The limitations of this study primarily stem from its narrow focus on feature selection and classification accuracy, neglecting critical aspects such as the interpretability of selected features and the clinical relevance of outcomes in non-communicable disease (NCD) diagnosis. While the proposed hybrid algorithms show promise, their effectiveness is inconsistent across different NCD datasets, indicating a need for further fine-tuning and validation with a broader range of real-world clinical data.

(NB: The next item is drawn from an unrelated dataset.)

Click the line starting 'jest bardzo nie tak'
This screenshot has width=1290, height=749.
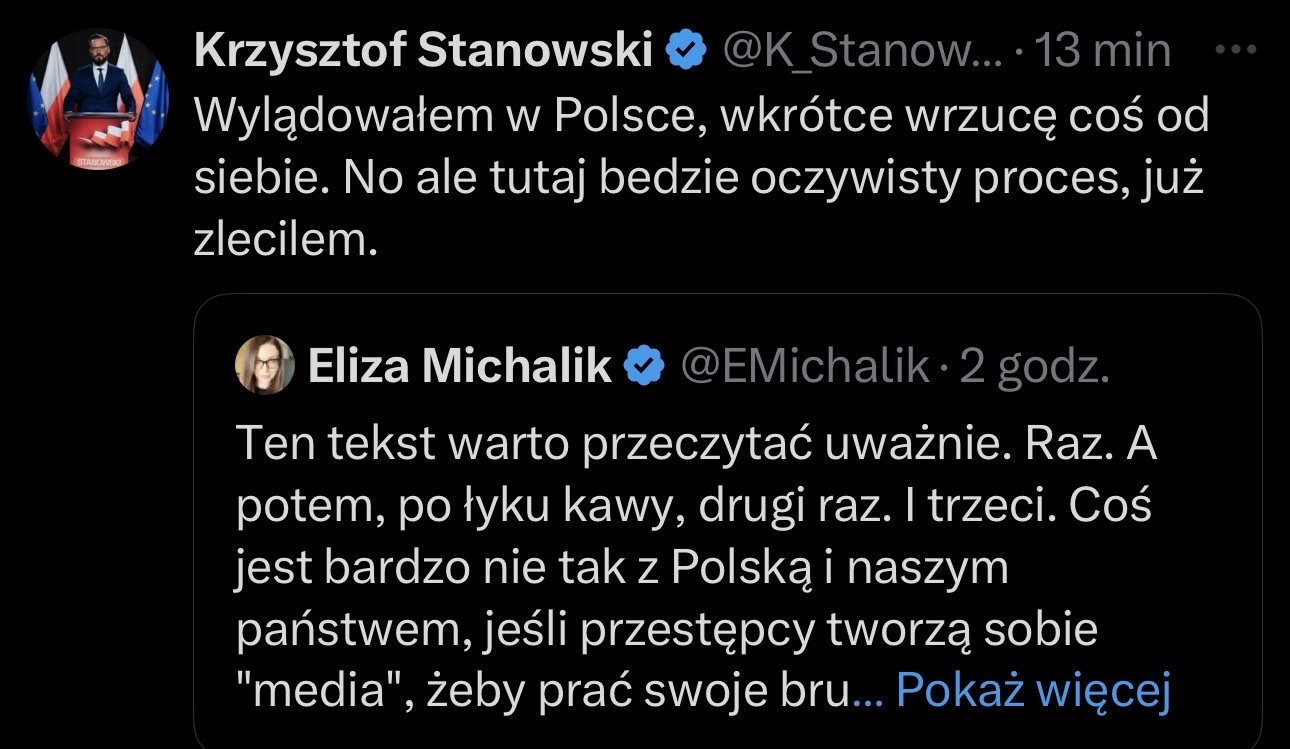click(x=622, y=568)
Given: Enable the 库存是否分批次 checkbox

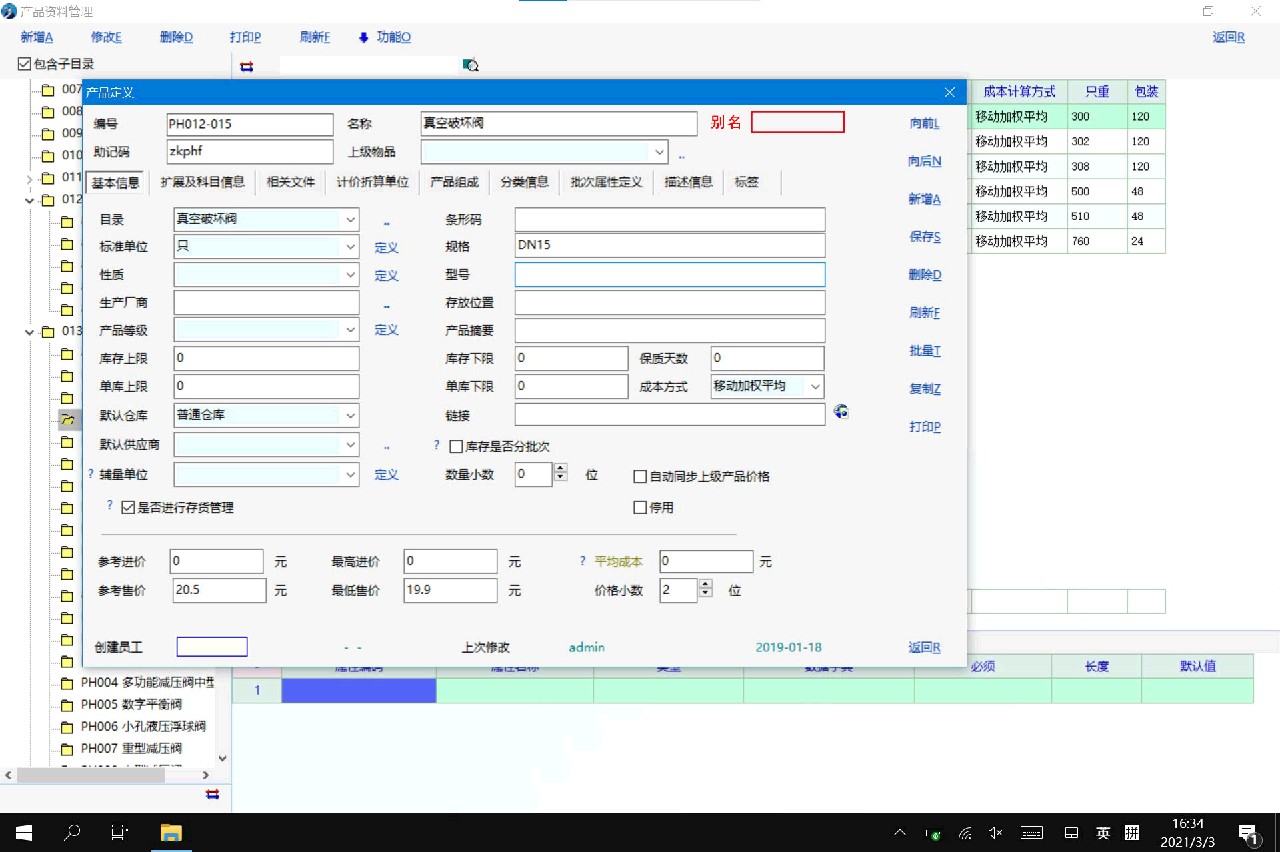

Moreover, the datasets utilized in this research fail to adequately represent the complexity and diversity of actual clinical scenarios, underscoring the necessity for additional studies to validate these findings in practical healthcare settings. Future research should prioritize the integration of interpretability and clinical relevance alongside feature selection and classification accuracy. To enhance the robustness and generalizability of the algorithms, it is recommended to incorporate diverse data sources, such as electronic health records and patient demographics. Ultimately, the goal is to develop user-friendly healthcare software tools or platforms that facilitate improved identification and management of NCDs.